**Text block**:

--------------------

Does Spring Fever Exist In South Florida?

As I write this, I’m sitting on the patio by the pool, enjoying one of the last cold fronts to reach all the way down the Florida peninsula. The temperature is hovering around 80 degrees and there’s a coolness on the breeze.

It’s delightful! It’s the most perfect spring day in May — make that the most perfect northern spring day in May, because this is March in Florida.

As a New York gardener, I loved spring — the buzz of glimpsing the first flush of green, eyeing new sprouts pushing up from the what’s left of winter leaves, and celebrating the return of color. I also remember the frustration, especially when the best-laid weekend garden plans were sideswiped by another of winter’s icy grasps.

As a Florida gardener, though, I have two seasons of spring-like weather, winter and spring, and I live with color all year long.  An example is the bromeliad (above), which has been putting on a flower show for weeks. With this in mind, is it possible to still have spring fever in South Florida?

The answer is a simple yes.

Very often, friends and family will say they could never live in South Florida because they would miss the change of seasons. I worried about that myself when I moved to zone 10B/11. Gardeners here, though, have taught me there are changes, but one has to know where to look. So, this is where I look when I’m walking and working around my garden.

--------------------

**Provided data**:

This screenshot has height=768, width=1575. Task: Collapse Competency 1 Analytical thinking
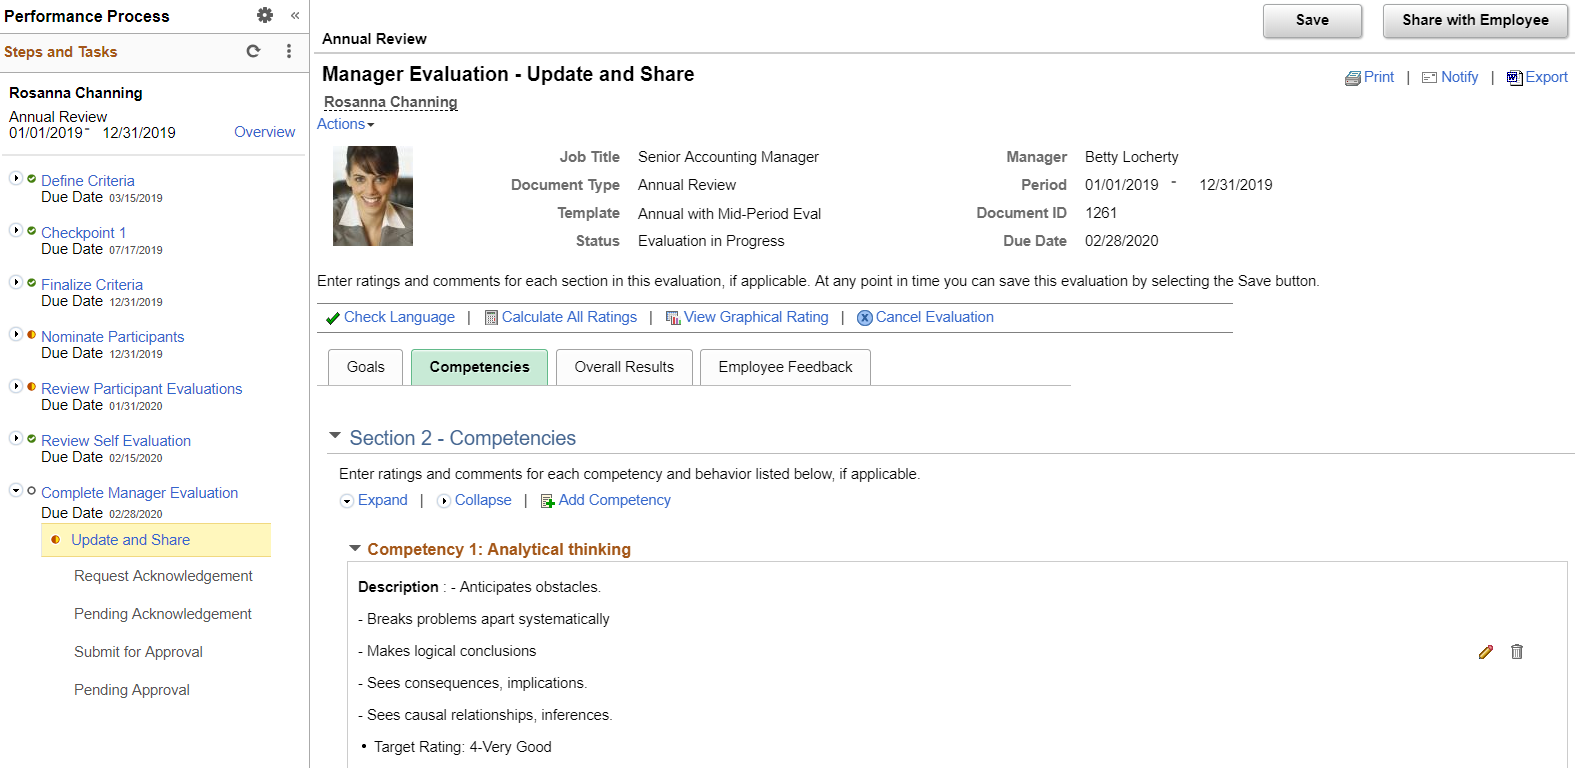point(354,548)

--------------------

**Aim**: Copy the stretch of the spring fever piece from "As I write this, I’m" through "winter’s icy grasps.", renaming "patio" as "porch". The listing comes from a different source than the spring fever piece.

**Answer**:
As I write this, I’m sitting on the porch by the pool, enjoying one of the last cold fronts to reach all the way down the Florida peninsula. The temperature is hovering around 80 degrees and there’s a coolness on the breeze.

It’s delightful! It’s the most perfect spring day in May — make that the most perfect northern spring day in May, because this is March in Florida.

As a New York gardener, I loved spring — the buzz of glimpsing the first flush of green, eyeing new sprouts pushing up from the what’s left of winter leaves, and celebrating the return of color. I also remember the frustration, especially when the best-laid weekend garden plans were sideswiped by another of winter’s icy grasps.